The teeth behind [our] warning is that we shrug, as much as possible: we withdraw our activities from the aboveboard market, where inflation and taxation will eat at us with increasing vigor as the government tries to suck our lifeblood to pay bankers who’ve been misrepresenting themselves and cheating us a myriad of ways all along.

Many will argue that they cannot afford to risk becoming tax resisters, especially in such troubled times. As I said , I do understand that such a move is easier for some, both physically and mentally.

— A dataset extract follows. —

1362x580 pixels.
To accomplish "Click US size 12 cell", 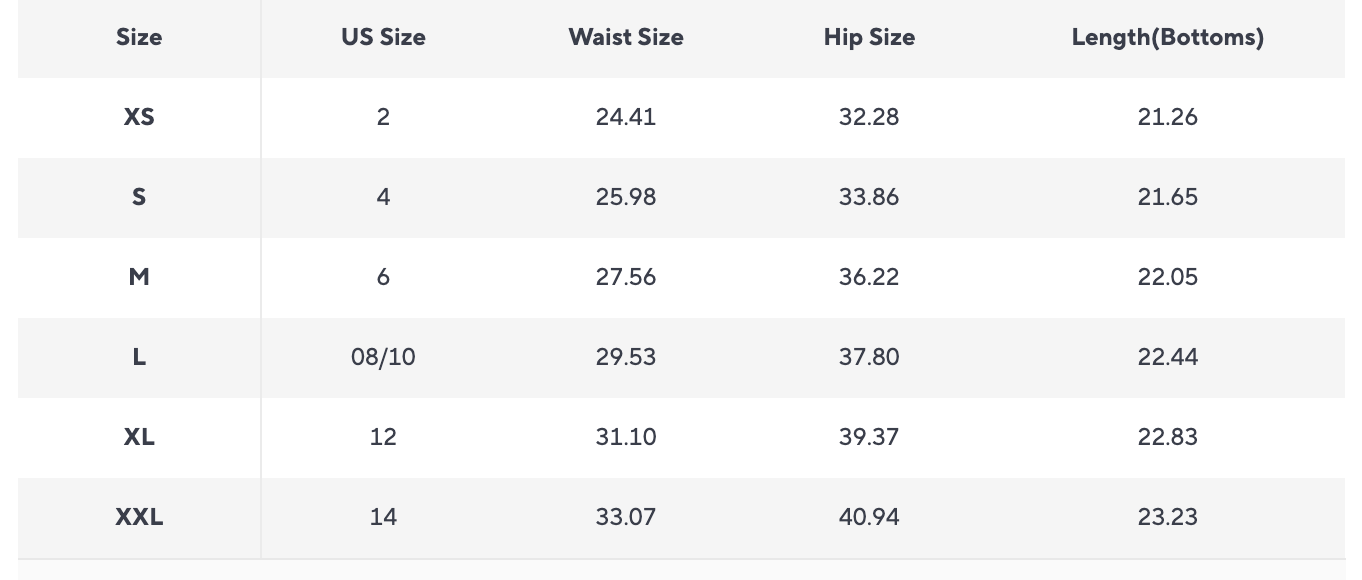I will point(383,437).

If you’re having difficulty wrapping your head around dropping out in this way, consider some of the implications of staying within the system:

  1. People who stay in the system will bear the costs of all these nationalizations, in terms of tax increases and a declining value of the USSA dollar.
  2. As such, they will have less of a buffer between their income and ability to support themselves and the fluctuations in the mainstream economy.
  3. Less diversity in one’s income streams means greater risk; this shakeup is far from over, and many of the aftershocks of the moves already made have yet to show themselves.
  4. Less diversity in the type of income (viz., the USSA dollar) one receives means greater exposure to risk if that type of income becomes unstable or devalued.
  5. Being in the system might actually make one more of a target, as new taxes, enforcement of extant taxes that are largely overlooked, and/or seizures of assets may radically change the economic landscape.

As an individual who values freedom, do you really want to maximally support what is an increasingly collectivist and overtly fascist system? Because that’s what you’re doing when you allow yourself to stay under the thumb of their rules, regulations, and reporting that add to business costs but add nothing of value.